For the last few months he has been criss-crossing the devastated Kyiv suburbs of Bucha and Irpin looking after homes and house plants abandoned when their owners fled for their lives.
"After the liberation, many of my acquaintances asked me to come and see if their houses were still intact, if they had windows or doors," he told AFP.
Yevgen would go around and turn on a light to ward off looters, clear up the broken glass, send items on to their owners, or do a bit of gardening.
Soon -- as word got around -- the keys began accumulating.

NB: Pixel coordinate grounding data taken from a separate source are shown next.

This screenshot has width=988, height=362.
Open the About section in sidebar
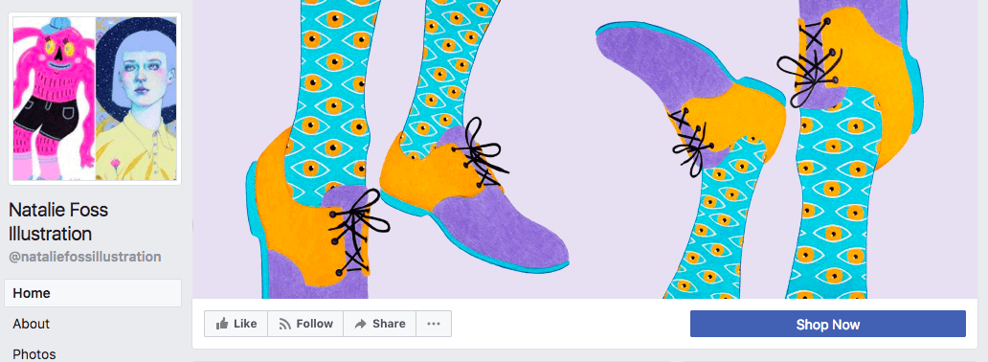[93, 324]
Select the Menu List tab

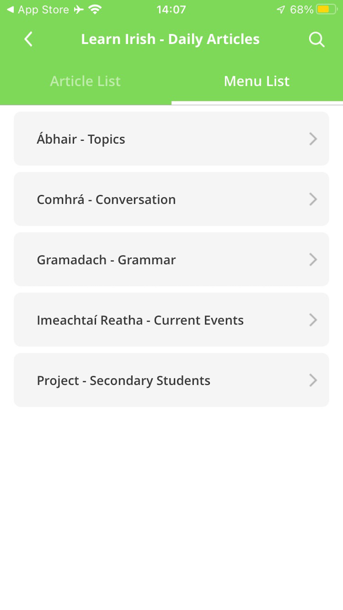256,81
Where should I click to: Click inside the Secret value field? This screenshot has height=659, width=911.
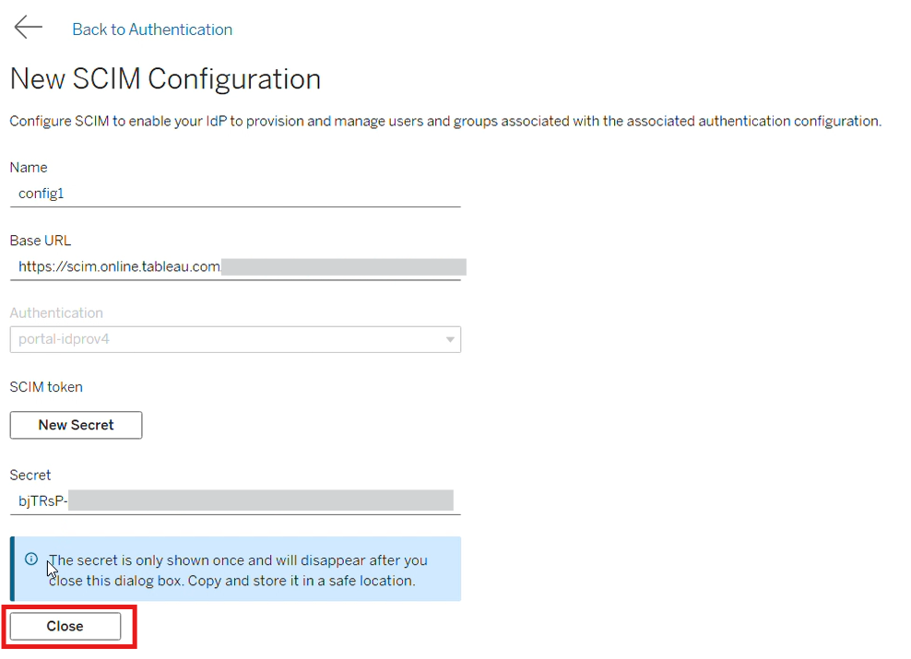pos(235,501)
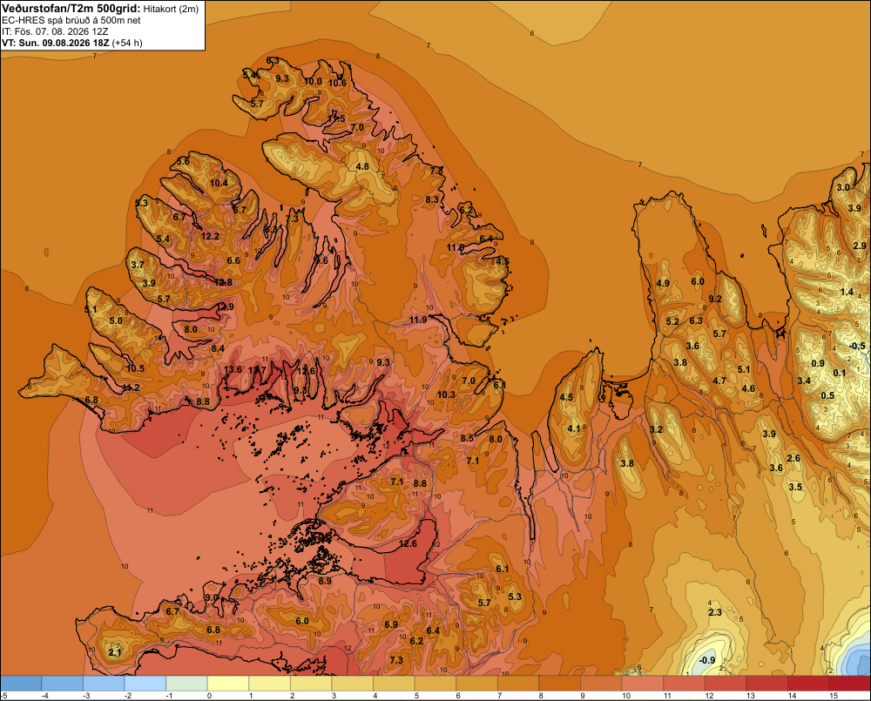Choose the legend swatch between 10 and 11

pos(643,684)
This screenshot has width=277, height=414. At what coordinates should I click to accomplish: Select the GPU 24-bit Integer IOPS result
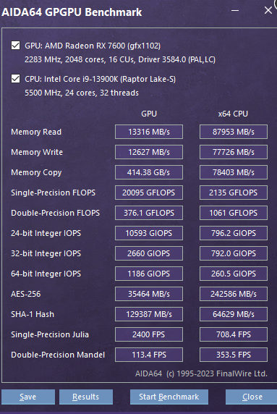149,233
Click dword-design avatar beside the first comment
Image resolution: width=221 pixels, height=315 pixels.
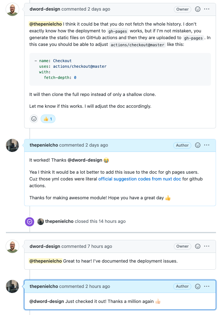point(12,9)
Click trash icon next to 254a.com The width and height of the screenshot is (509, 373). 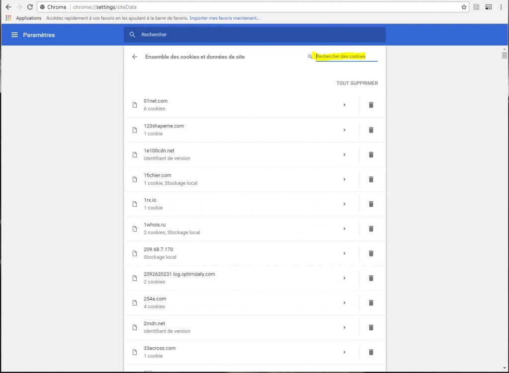pos(370,303)
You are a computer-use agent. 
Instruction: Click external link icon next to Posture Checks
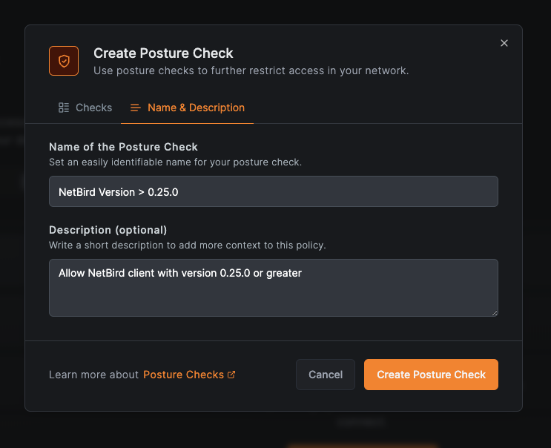pyautogui.click(x=231, y=375)
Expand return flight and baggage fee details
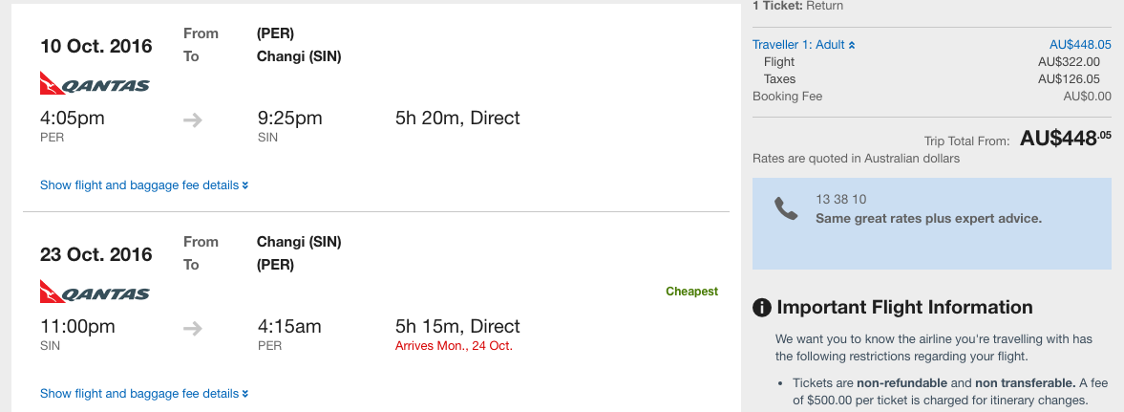The height and width of the screenshot is (412, 1124). pyautogui.click(x=144, y=393)
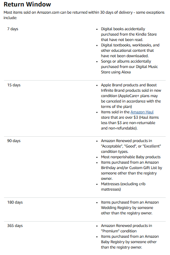Select the 90 days row label
The height and width of the screenshot is (255, 170).
point(14,141)
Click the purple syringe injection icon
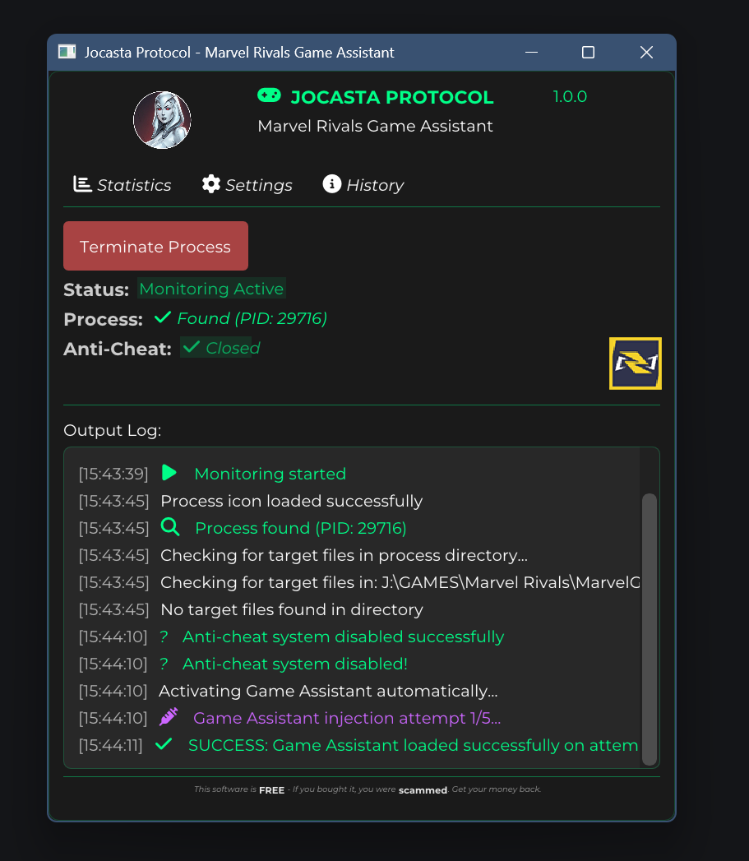Screen dimensions: 749x861 (x=169, y=717)
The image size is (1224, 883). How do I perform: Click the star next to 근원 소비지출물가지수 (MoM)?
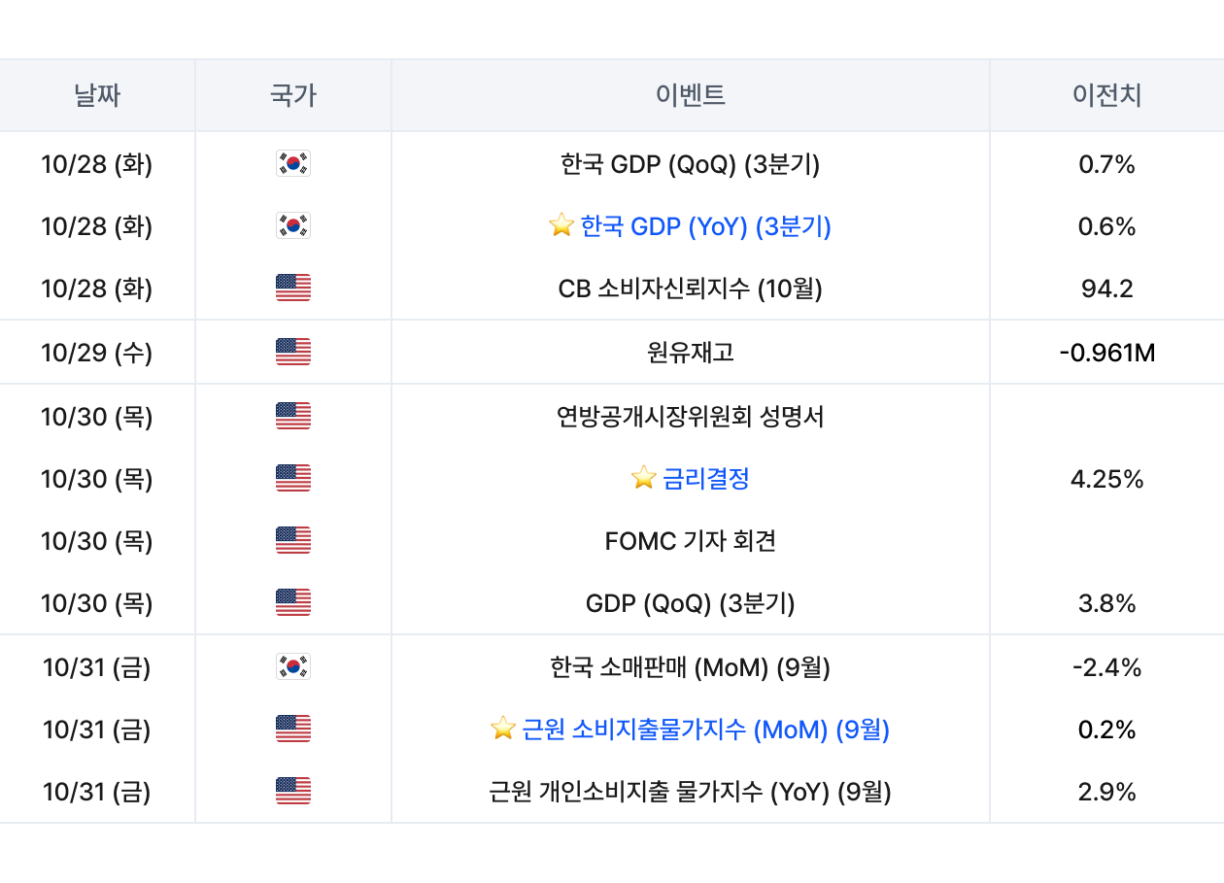502,729
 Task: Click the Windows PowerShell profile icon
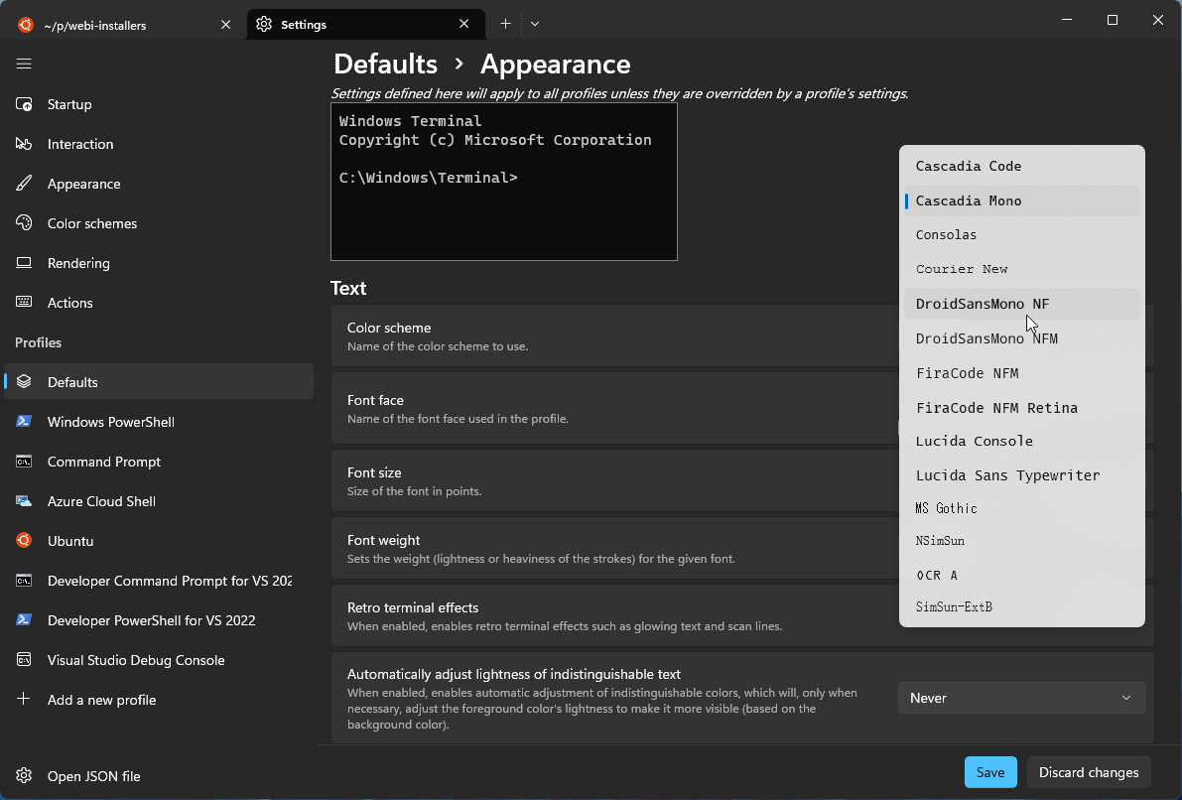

They would be "sent by mail, or I would take them from a neighbour, or from under the doormat."
Some keys came with coffee or chocolates, as tokens of gratitude, as Yevgen had been doing it all from the goodness of his heart.
Returning friends would often find a little present from him, a bouquet of flowers or fruit to make them feel "happy".
"If it was me, they would have helped me too," he insisted. "These are my friends, all the keys I have are from the people I know."
- Gas mask for the fridge -
But sometimes the job stank, literally. "The hardest part" was clearing out rotten food from fridges and freezers left for weeks without electricity.
"The smell is so bad you could pass out," he said.
Which is why he is so grateful that someone gave him a Soviet-era gas mask.
Even after a thorough cleanup, apartments still need to be aired out a few more times because "the smell remains for a week or two".
In Bucha, which has become a symbol of crimes carried out by Russian troops, Yevgen parked his car in front of a brand new apartment complex, most of whose windows were blown out.
Nothing but a pile of metal remained of one car parked outside while another was riddled with shrapnel.
Yevgen stayed just long enough in a small apartment to water some plants. The only sign of the war was a note on the wall left by Russian soldiers, "Excuse us for breaking in."
The front door, like most others on this floor, had to be replaced.
- Sex toys -
A television voice actor before the war, Oleksandr Furman spent April as a key-keeper, looking after six Kyiv apartments abandoned by his friends.
His most unusual mission was tidying away the sex toys his ex-girlfriend and her new partner left behind after fleeing the city just after the invasion began in the early hours of February 24.
"She told me, 'I can't ask my mother to do it,'" Oleksandr said, bursting out laughing. "I hid them well...
"I was lucky. I wasn't shot at, missiles didn't fall near me," he said. And by helping the actor felt he was "doing my duty by those who suffered".
Back in Irpin, Yevgen filmed some potted plants with his smartphone in a duplex overlooking a school whose roof was blown off. He would send the video to the owners who are abroad.
At his next stop, workers were putting a new roof on a house with burned walls. He paused to tend to a young evergreen shrub severely scorched by the flames.
"It reminds me of the Ukrainian people," Yevgen said.
"On one side it is burned, on the other it has the strength to keep growing."